◆ **Exercise requirements**
A: Answer these questions from the pedal review, one line each:
(i) What two effects does the Factotum introduce?
(ii) Of the five on-board rotary controls, how many are concerned with the drive section?
(iii) What finish is the unit presented in?
B: Edit the pedal review: give the part that opens with the words containing "Naturally, these can" and closes with "their own right." again, with "drive section" changed to "overdrive section".

If you want to add distortion and/or sub-octave effects, check this out.


  • Sounds excellent. Plenty of control. Valve-like warmth.


  • Not much.

Much loved by guitarists, Red Witch has at last released an effects pedal aimed at bass players.

Continuing the company's blend of art and technology into its products, this analogue unit is presented in a bright chrome finish and, as the name suggests, the Factotum has the dual function of introducing a sub-octave note and distortion.

"With full blending abilities available, the combined sounds are high- quality and never seem thin"

Naturally, these can be used individually or together from independent switches, but of the five on-board rotary controls, four are concerned with the drive section and the other is used to blend the sub-octave into your regular note.


Sonically, this is a joy from start to finish, as both functions are extremely effective in their own right.

Analogue sub-octave is by no means an easy feat to achieve, yet this does the job with authority - and the single control proves more than enough to achieve a good ratio of wet-to-dry signal.

◆ **Supplied material**
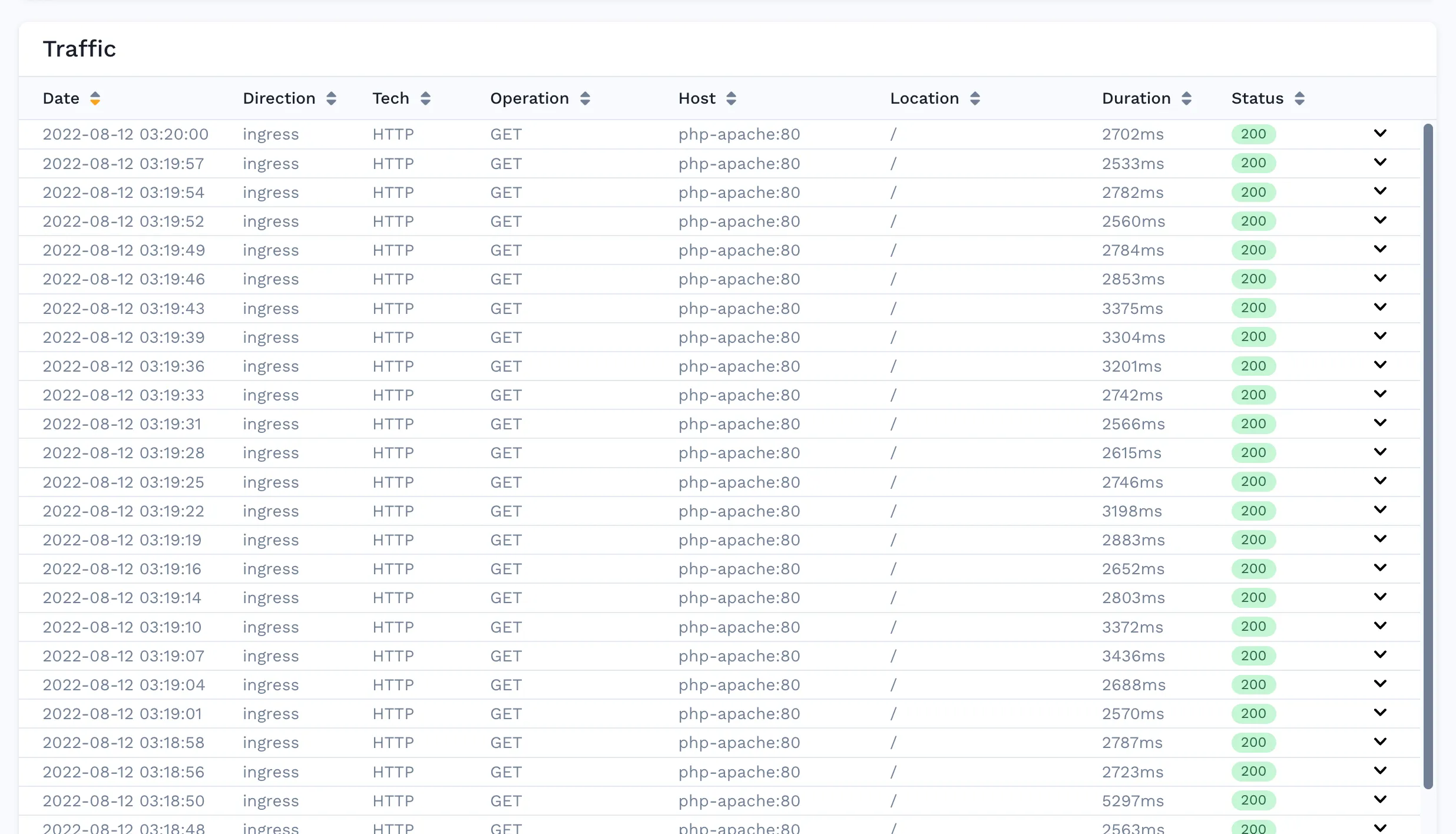Viewport: 1456px width, 834px height.
Task: Click the Location column sort icon
Action: click(975, 98)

◆ **Final answers**
A:
(i) A sub-octave note and distortion.
(ii) Four.
(iii) A bright chrome finish.

B:
Naturally, these can be used individually or together from independent switches, but of the five on-board rotary controls, four are concerned with the overdrive section and the other is used to blend the sub-octave into your regular note.


Sonically, this is a joy from start to finish, as both functions are extremely effective in their own right.